Mes dix ans me reviennent parfois avec toutes ses questions aussi bêtes que naïves sur ce monde d’adultes qui est le mien désormais et auquel je ne me fais toujours pas.

Pourquoi faut-il que nous remboursions la dette, papa ?

Papa n’est plus là pour répondre, ou bien il est trop las pour s’y aventurer avec son grand âge, tout juste arriverait-il à marmonner : « Oh tu sais de mon temps…», je suis assez grand pour comprendre tout seul, me dirait ma sœur, déjà grand-mère.

Oui mais voilà, je ne comprends pas !

Qui c’est qui a dépensé l’argent que l’on n’avait pas, si ce n’est pas mon père, ma mère qui ont toujours fait attention, un peu trop à mon goût, le découvert à la banque leur faisant autant peur que la prison, ma sœur unique, qui travaillait à la Samaritaine et qui arrivait à vivre avec les trois-quarts de son smic, le reste engraissant un livret A, un PEL, un CEL et un livret développement durable pour faire face à son avenir que quand elle sera mariée et qu’elle aura des enfants.

Quant à moi, je suis rentré dans la banque qui a vendu à ma sœur son livret A, son PEL, son CEL et son livret développement durable lui assurant que quand elle sera mariée ce sera mieux pour la maison, les travaux et la voiture de Fred, mon beauf.
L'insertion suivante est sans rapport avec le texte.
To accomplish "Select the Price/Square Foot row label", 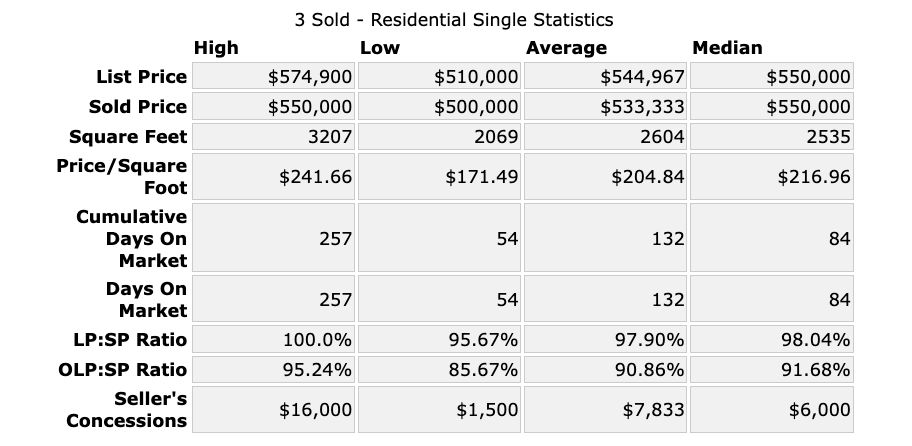I will pos(122,176).
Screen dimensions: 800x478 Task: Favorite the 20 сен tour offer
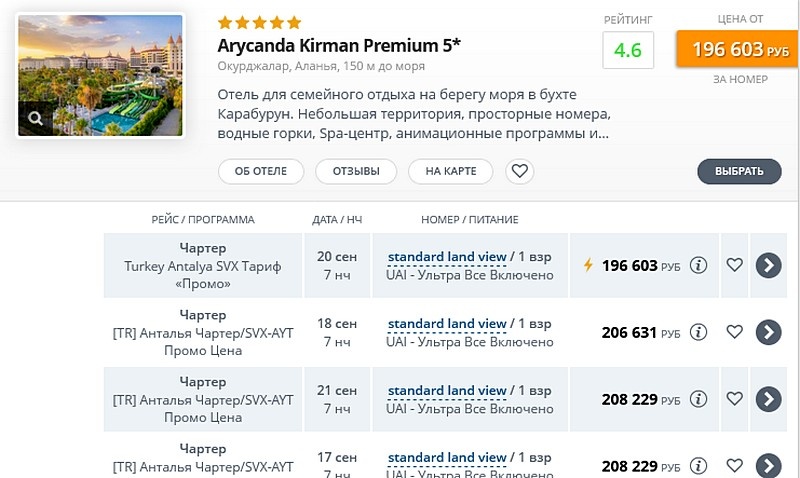[735, 265]
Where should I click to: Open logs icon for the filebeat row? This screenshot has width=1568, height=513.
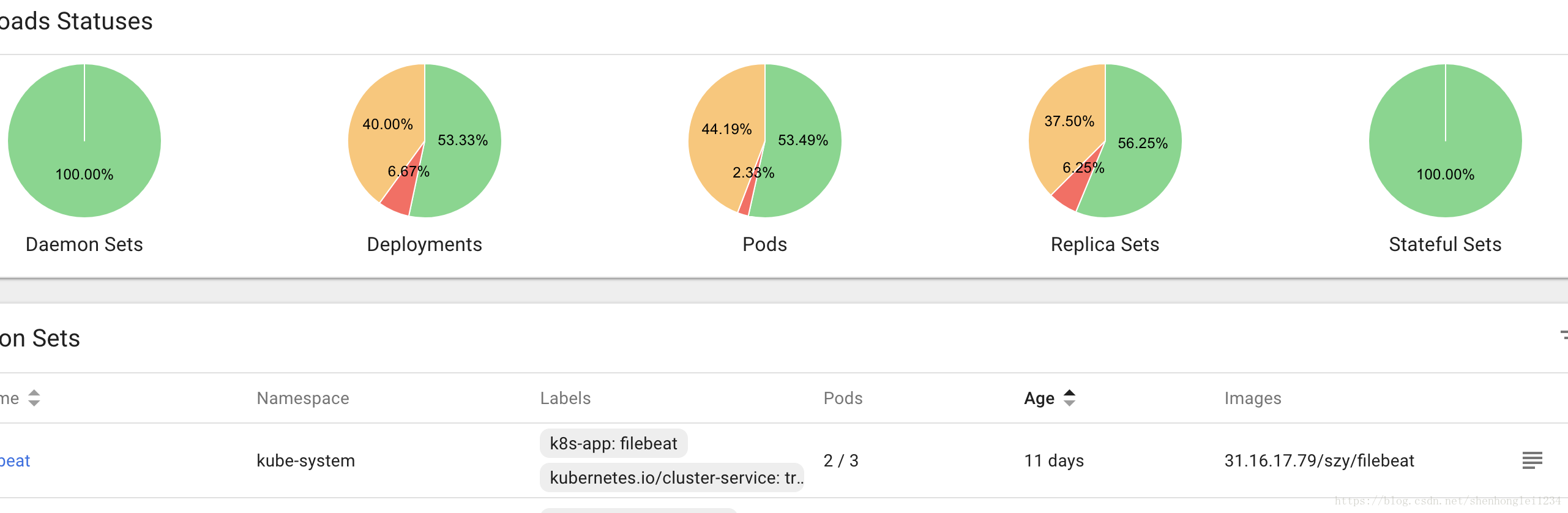point(1532,460)
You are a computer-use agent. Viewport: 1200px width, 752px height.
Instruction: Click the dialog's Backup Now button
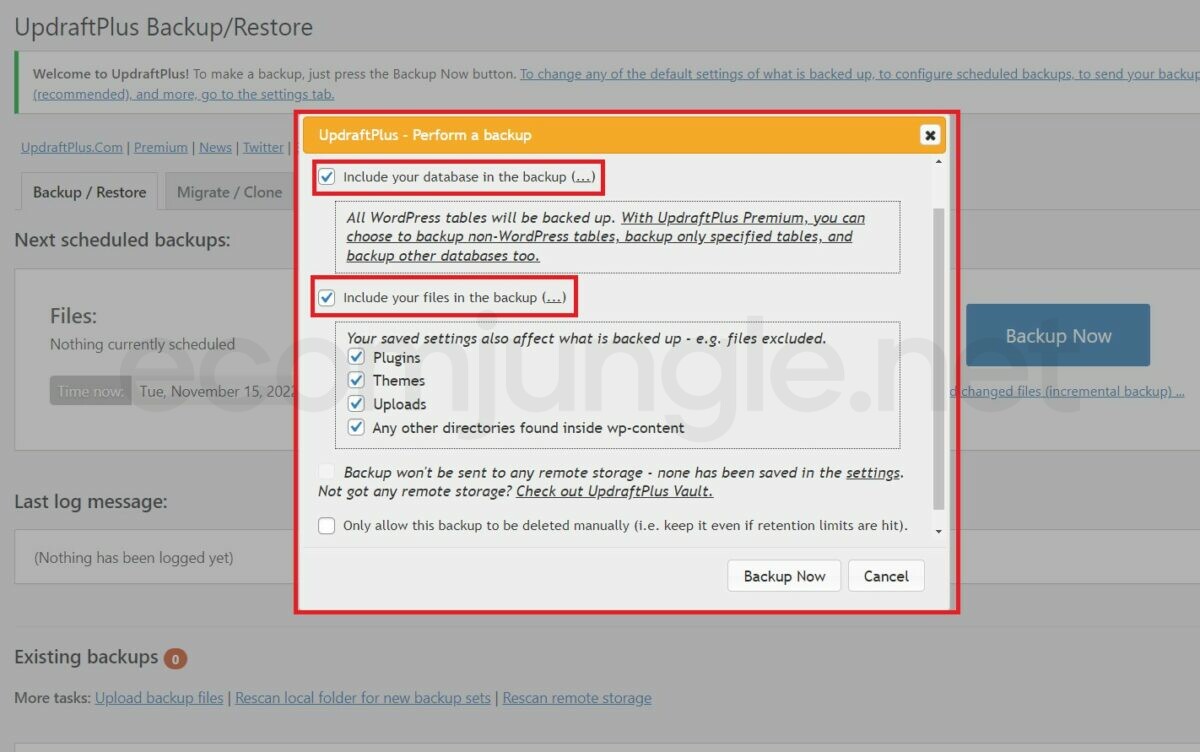(785, 576)
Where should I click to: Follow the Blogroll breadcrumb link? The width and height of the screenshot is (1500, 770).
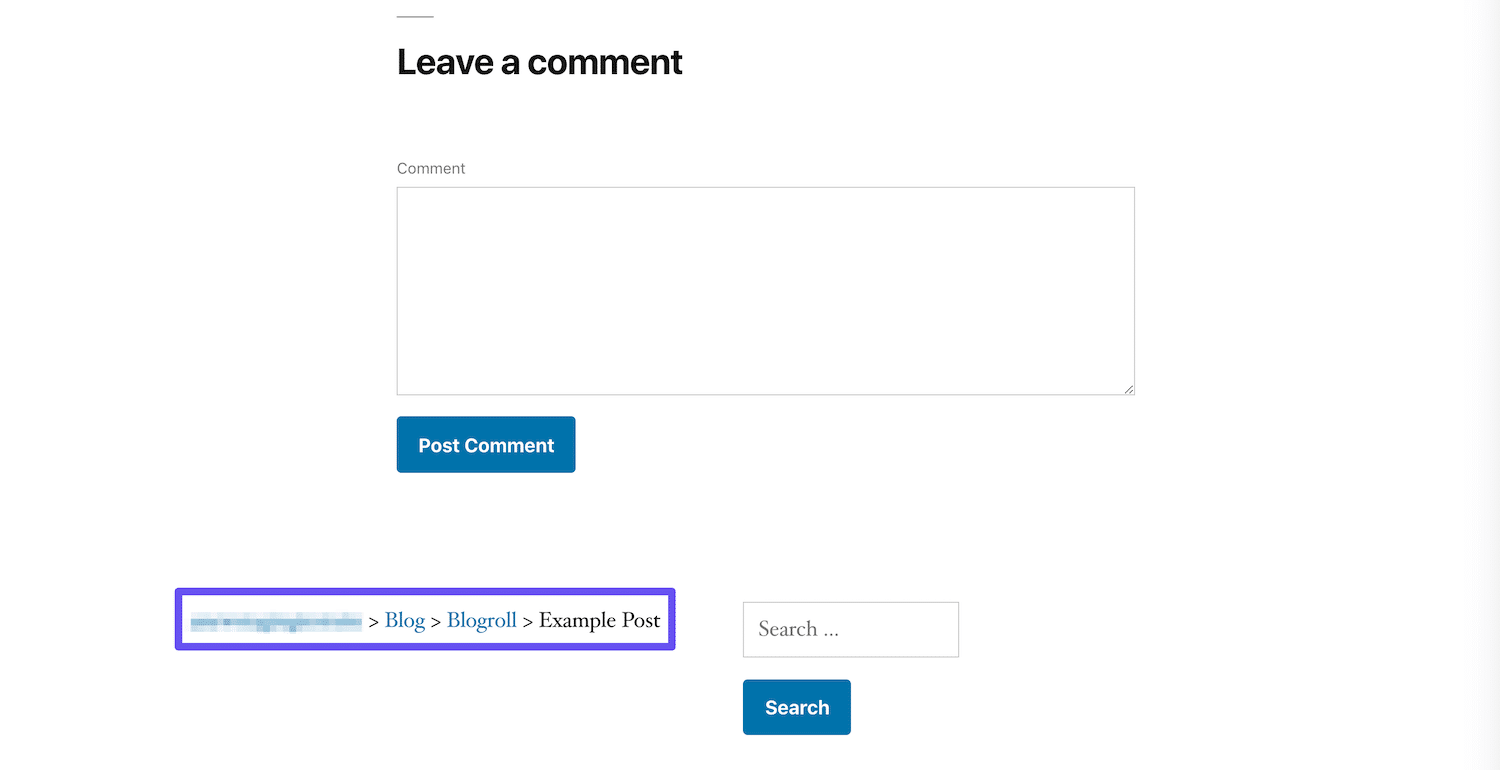click(482, 621)
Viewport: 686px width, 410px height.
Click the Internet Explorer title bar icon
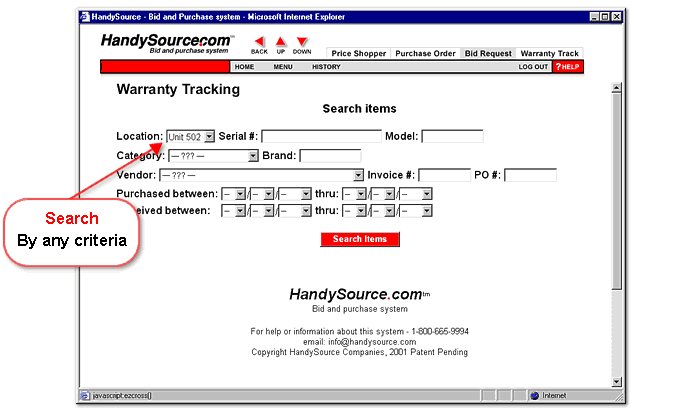pos(84,17)
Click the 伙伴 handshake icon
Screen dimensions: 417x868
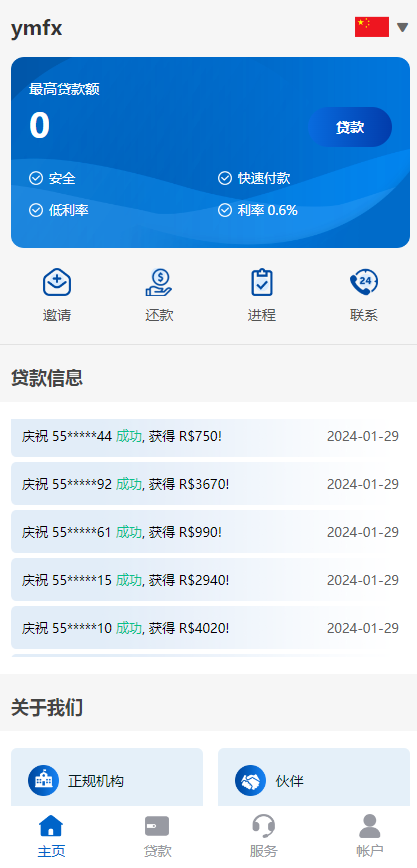[x=250, y=781]
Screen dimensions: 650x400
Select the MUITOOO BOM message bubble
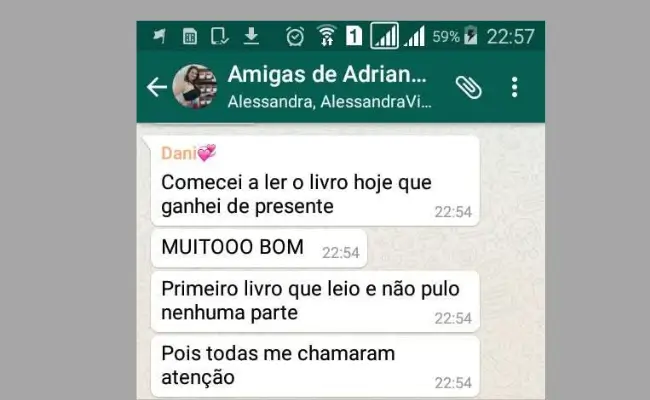coord(259,248)
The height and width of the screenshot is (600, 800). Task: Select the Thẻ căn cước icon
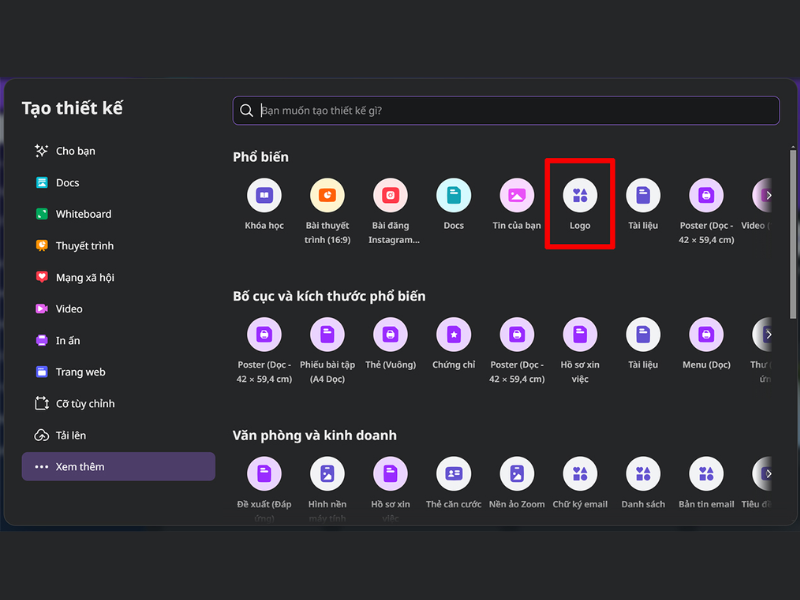(454, 473)
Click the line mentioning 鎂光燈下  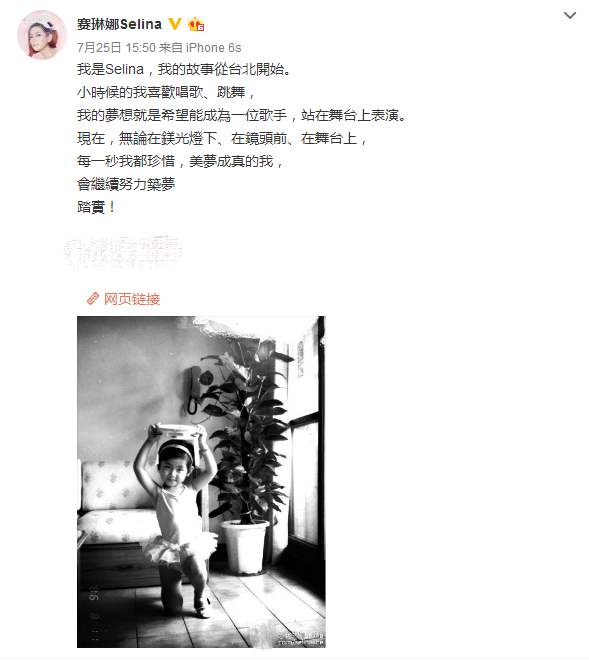click(x=222, y=138)
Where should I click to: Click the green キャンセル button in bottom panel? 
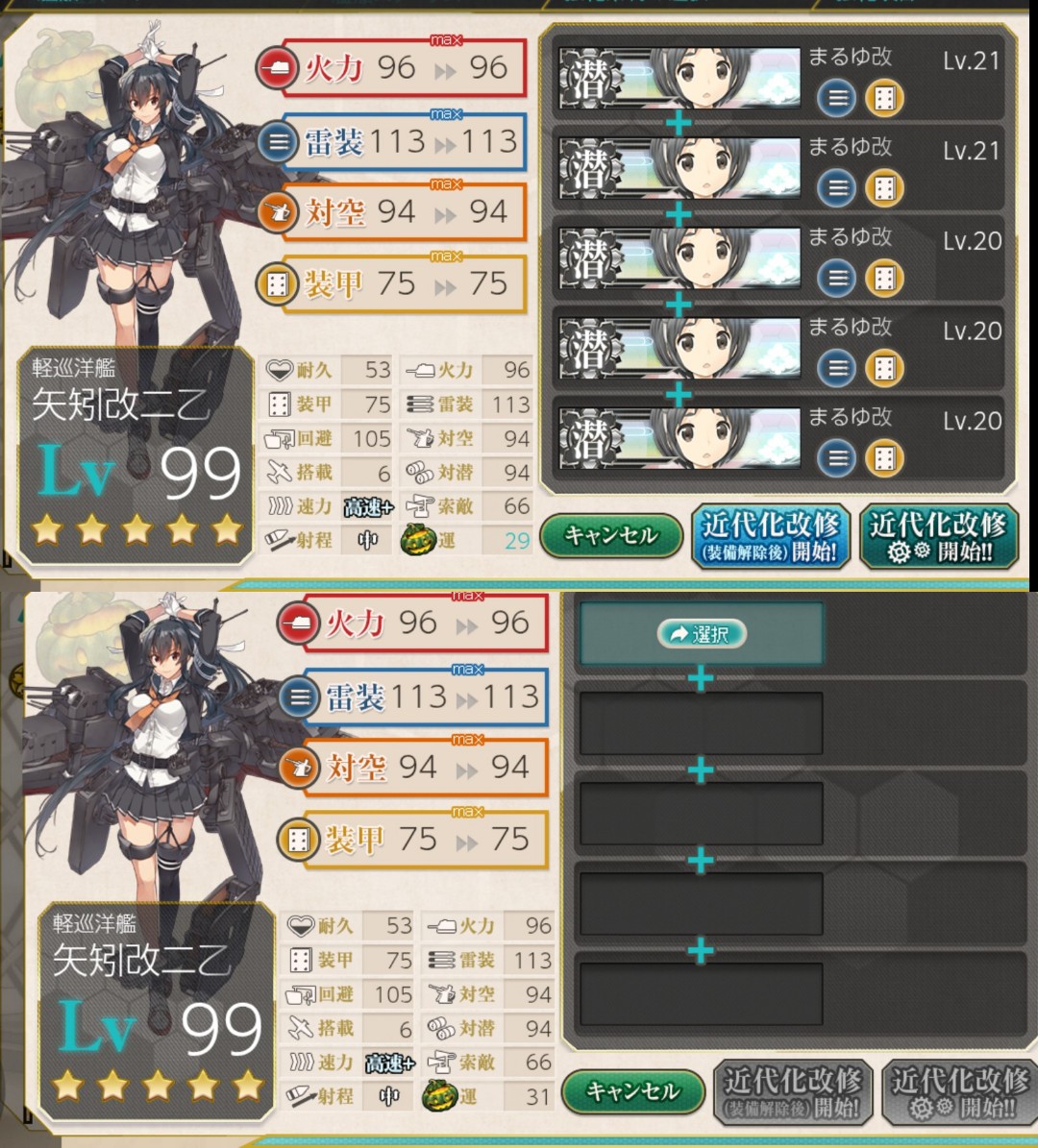[x=633, y=1091]
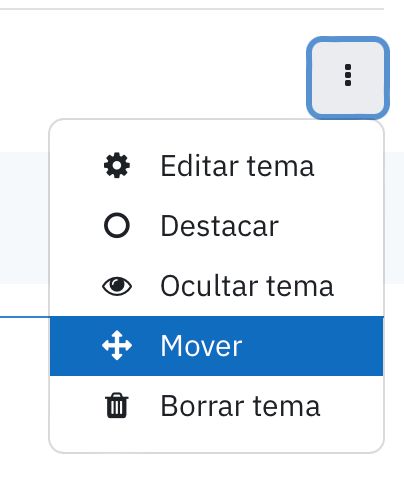The width and height of the screenshot is (404, 488).
Task: Collapse the topic actions kebab menu
Action: 348,77
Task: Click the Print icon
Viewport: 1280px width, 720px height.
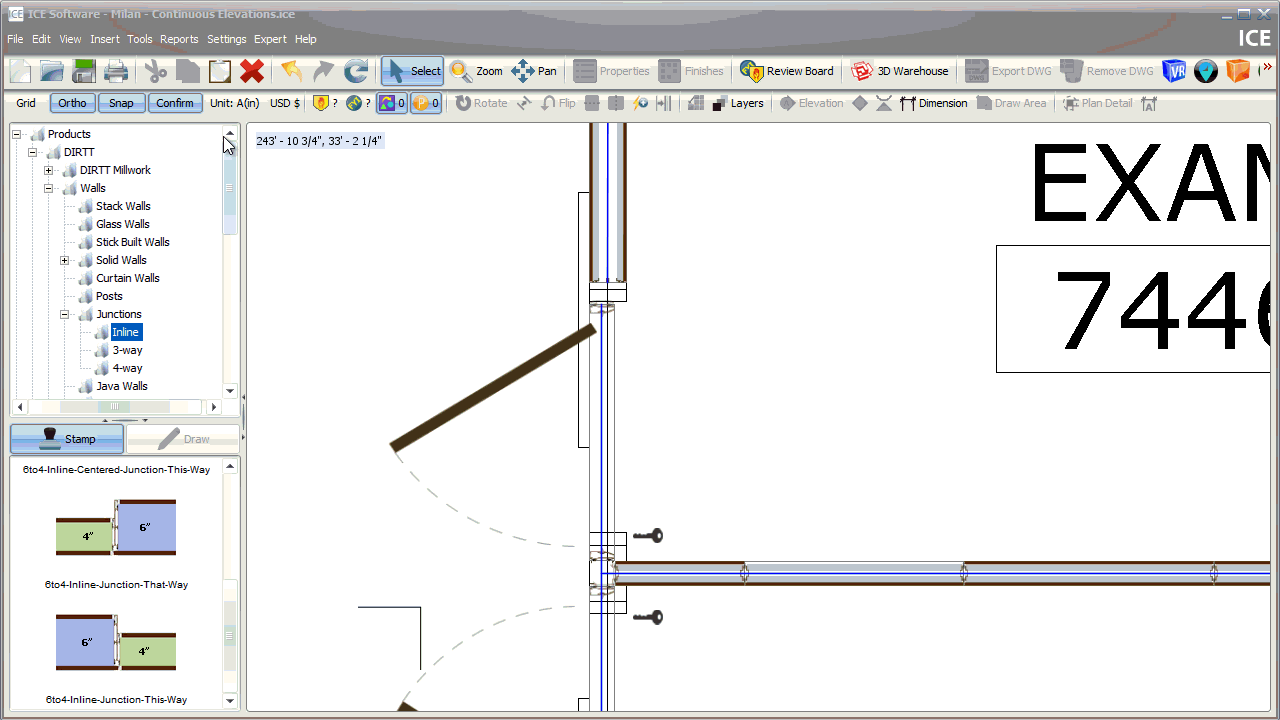Action: pyautogui.click(x=116, y=71)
J’ai travaillé honnêtement pour un salaire honnête, j’ai emprunté et remboursé honnêtement, j’ai consommé avec cet argent honnête des produits honnêtes que vendaient des magasins honnêtes.

Alors quoi… pourquoi je dois rembourser la dette, moi ? Qui a emprunté des milliards si ce n’est pas moi ?

Un homme d’affaires au comptoir, surgissant de son journal, m’a interloqué :

« On est tous dans le même bus mon vieux ! »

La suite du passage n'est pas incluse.